> [WHAT YOU HAVE TO DO]
For each of the following statements, say yes or no to whether it agrees with the article on workers' compensation coverage for dental claims, and quote the words from the article that decide it. 1. Dental claims come up less often than other kinds of workers' compensation claims. 2. Dental claims cost less than other workers' compensation claims. 3. When a dental problem involves no trauma, a clinical exam can establish whether it was caused by work.

> [PASSAGE FOR REVIEW]
>>>
Workers’ Compensation Coverage for Dental Claims – What Dentists Should Know

by | Published on Feb 17, 2020 | Workers Compensation

Dental injuries sustained at the workplace may be compensable and would entail a medical record review to understand the nature and extent of the injury. From the point of view of workers’ compensation, it is important that any injury including dental injury at work is immediately reported to a superior. Compensation may be available for medical bills, time off from work, and mileage or trips to and from dentist/doctor appointments related to the workplace injury. Though more infrequent than other types of workers’ compensation claims, dental claims are more challenging, more complicated, and more expensive.

Dentists may find it difficult to manage a workers’ compensation dental claim. However, such claims are a good source of income for the dental practice, and a great resource for patients who need good dental care. Often, patients who come in for treatment related to workers’ compensation claims become new patients in the practice. Dentists treating patients who have applied for, or are on, workers’ compensation must know some important things such as the following:

  • It is vital to determine if the injury occurred on the job. If the injury was caused by trauma, it is crucial to find out for instance, how the teeth got knocked out, or how the worker got a chipped tooth and so on. In case of a dental issue without trauma, causation for the work-related injury can be identified via a clinical exam.
<<<
> [Stored items]
>>>
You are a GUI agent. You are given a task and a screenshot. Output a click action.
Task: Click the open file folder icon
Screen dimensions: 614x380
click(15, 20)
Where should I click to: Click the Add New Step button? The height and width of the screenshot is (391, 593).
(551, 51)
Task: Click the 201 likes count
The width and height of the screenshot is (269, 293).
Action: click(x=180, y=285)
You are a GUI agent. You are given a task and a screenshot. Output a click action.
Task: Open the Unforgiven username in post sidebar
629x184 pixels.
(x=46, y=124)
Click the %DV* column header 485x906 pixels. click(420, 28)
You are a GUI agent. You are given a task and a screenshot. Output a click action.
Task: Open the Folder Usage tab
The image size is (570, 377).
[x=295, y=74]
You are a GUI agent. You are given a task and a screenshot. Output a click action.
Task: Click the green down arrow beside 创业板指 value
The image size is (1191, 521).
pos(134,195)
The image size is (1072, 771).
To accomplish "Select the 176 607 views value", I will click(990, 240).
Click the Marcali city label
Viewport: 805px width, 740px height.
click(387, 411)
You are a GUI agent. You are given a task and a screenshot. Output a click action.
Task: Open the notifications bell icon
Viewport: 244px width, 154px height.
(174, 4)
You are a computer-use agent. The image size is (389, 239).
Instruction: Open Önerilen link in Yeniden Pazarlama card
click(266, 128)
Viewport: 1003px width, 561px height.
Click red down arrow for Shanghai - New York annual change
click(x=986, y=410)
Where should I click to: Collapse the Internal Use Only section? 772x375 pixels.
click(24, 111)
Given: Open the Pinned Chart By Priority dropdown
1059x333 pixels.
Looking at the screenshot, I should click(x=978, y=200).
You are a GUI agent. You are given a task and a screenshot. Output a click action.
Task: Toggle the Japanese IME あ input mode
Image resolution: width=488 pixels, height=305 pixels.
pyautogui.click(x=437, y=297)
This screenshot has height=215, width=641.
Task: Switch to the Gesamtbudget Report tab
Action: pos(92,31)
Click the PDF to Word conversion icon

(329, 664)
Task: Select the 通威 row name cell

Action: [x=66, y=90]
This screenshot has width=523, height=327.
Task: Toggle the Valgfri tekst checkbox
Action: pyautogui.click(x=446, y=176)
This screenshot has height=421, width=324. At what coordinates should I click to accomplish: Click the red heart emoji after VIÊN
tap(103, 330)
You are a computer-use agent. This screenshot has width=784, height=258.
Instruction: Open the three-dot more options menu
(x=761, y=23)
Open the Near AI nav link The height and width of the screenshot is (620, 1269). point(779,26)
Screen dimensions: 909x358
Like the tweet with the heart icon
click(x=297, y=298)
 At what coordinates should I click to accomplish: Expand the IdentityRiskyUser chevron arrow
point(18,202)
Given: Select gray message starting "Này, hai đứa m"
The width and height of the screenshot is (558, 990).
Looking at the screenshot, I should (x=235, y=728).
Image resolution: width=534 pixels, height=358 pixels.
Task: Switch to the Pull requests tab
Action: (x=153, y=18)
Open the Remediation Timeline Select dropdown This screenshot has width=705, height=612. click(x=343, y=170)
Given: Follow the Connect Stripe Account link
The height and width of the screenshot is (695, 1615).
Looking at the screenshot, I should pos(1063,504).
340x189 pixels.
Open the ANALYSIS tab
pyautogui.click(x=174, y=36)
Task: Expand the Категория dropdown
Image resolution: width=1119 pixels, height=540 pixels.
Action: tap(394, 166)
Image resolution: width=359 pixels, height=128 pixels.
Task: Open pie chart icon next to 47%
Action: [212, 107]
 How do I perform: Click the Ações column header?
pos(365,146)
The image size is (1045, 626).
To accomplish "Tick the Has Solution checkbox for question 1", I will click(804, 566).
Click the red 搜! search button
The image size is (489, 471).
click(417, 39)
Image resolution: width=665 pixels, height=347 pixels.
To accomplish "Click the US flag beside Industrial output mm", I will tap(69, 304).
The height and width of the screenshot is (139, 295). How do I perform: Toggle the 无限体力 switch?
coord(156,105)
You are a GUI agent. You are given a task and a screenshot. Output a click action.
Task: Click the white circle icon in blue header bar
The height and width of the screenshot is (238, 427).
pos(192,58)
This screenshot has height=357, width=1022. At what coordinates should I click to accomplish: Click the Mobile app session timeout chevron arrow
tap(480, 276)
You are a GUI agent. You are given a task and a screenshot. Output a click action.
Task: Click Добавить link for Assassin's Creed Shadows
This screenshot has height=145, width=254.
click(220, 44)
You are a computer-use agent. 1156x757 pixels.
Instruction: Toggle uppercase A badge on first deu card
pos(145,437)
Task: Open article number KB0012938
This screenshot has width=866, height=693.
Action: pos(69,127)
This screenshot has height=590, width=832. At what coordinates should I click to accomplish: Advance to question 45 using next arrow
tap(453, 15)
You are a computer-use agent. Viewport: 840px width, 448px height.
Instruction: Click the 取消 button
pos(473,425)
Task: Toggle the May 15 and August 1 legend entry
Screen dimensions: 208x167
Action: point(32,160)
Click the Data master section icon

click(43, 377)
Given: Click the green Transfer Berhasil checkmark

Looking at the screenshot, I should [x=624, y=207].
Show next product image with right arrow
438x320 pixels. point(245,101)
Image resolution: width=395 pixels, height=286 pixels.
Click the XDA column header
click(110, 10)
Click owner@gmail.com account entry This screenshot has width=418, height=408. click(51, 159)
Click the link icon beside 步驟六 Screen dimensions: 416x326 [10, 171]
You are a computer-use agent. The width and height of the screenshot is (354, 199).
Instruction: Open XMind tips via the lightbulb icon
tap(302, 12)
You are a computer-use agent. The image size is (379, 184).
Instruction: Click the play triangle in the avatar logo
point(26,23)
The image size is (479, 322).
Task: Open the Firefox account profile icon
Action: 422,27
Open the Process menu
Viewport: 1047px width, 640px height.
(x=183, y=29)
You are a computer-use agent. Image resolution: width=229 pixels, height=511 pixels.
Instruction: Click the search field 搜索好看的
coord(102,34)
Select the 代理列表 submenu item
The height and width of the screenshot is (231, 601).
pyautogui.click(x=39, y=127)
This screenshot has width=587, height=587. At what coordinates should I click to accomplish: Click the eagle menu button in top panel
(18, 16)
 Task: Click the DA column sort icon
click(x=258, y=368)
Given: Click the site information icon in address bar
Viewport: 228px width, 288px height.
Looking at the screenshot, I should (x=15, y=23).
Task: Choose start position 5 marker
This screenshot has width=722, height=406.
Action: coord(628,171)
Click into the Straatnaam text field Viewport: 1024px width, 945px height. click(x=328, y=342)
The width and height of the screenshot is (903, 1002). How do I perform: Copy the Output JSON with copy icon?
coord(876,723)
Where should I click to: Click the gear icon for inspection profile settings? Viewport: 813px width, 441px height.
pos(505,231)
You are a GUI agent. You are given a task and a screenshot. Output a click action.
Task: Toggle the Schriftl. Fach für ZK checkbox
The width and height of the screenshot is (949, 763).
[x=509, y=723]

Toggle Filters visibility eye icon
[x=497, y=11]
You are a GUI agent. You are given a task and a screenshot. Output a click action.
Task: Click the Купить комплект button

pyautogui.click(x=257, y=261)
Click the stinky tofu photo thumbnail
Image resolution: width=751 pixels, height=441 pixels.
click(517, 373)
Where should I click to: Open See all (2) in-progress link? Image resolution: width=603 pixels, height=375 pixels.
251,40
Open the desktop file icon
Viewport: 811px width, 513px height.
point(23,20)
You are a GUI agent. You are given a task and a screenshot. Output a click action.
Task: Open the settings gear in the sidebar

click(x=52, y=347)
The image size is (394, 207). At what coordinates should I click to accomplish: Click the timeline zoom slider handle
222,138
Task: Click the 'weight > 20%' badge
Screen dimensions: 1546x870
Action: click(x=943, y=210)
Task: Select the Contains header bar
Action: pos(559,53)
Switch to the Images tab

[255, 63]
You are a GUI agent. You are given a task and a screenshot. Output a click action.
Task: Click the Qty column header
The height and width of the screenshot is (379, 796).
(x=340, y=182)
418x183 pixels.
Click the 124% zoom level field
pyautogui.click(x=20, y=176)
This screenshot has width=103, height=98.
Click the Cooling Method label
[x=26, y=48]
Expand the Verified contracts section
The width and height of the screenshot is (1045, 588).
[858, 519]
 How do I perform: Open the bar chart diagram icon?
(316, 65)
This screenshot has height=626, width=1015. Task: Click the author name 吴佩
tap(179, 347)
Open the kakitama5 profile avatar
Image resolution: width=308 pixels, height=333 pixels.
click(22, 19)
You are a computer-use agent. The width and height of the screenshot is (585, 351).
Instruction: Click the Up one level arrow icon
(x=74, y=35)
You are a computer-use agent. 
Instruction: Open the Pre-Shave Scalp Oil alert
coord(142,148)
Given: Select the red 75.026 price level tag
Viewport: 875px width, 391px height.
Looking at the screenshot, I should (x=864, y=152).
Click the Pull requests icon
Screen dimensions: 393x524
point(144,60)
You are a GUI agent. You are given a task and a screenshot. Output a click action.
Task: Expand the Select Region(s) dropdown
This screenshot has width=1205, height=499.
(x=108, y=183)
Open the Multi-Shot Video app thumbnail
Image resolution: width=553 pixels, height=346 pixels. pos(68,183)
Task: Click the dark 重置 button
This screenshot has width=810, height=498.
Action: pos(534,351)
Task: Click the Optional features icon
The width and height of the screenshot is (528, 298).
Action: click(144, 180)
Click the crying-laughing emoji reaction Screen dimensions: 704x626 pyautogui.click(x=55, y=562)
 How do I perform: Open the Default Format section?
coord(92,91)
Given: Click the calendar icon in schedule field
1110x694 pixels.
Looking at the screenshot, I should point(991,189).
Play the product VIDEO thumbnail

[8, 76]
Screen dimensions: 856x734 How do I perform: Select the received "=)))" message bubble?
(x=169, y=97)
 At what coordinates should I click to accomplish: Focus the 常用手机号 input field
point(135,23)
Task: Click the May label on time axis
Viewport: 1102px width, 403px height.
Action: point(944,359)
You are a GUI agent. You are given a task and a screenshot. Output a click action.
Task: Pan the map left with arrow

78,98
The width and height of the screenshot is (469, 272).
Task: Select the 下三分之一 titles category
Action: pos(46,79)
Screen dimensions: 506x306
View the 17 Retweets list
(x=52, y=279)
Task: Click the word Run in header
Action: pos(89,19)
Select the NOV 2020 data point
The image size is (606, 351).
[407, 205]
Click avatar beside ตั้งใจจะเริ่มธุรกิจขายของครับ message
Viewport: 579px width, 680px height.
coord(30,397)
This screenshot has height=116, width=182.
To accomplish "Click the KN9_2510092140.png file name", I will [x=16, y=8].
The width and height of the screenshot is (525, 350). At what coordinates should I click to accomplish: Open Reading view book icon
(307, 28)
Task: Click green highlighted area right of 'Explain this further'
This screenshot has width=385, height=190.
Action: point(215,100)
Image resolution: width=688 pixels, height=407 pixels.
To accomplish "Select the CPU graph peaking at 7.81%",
<<<
> [TASK RESPONSE]
1. Yes: "Though more infrequent than other types of workers’ compensation claims"
2. No: "dental claims are more challenging, more complicated, and more expensive."
3. Yes: "In case of a dental issue without trauma, causation for the work-related injury can be identified via a clinical exam."